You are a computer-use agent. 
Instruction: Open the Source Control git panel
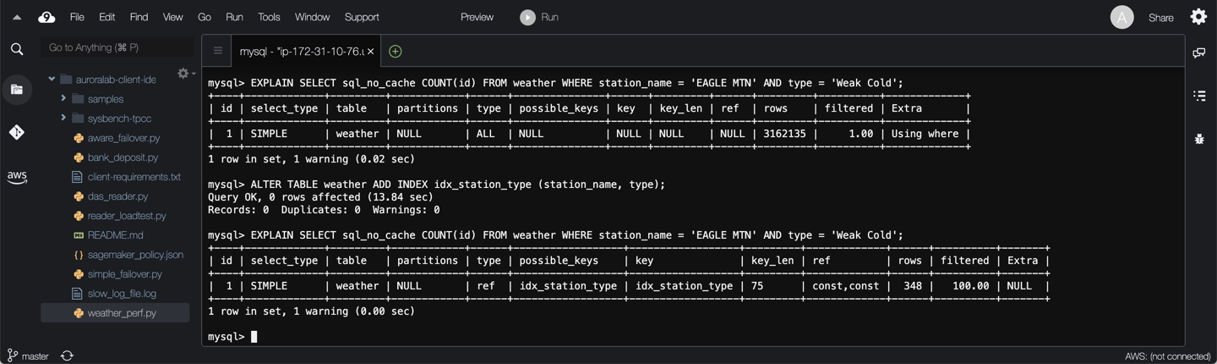17,132
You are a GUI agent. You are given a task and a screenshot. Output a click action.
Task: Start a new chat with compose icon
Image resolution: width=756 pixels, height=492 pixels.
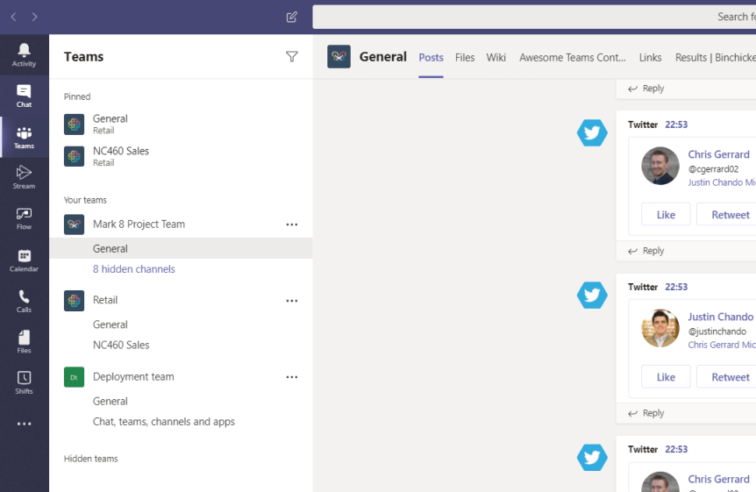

§ What is required
All entries above must be duplicated exactly; please omit any picture they hold.

§ Answer to this problem
You are a computer-use agent. 
Instruction: Open the Source Control git panel
17,132
You are a GUI agent. You are given a task and a screenshot. Output a click action.
Task: Start a new chat with compose icon
Image resolution: width=756 pixels, height=492 pixels.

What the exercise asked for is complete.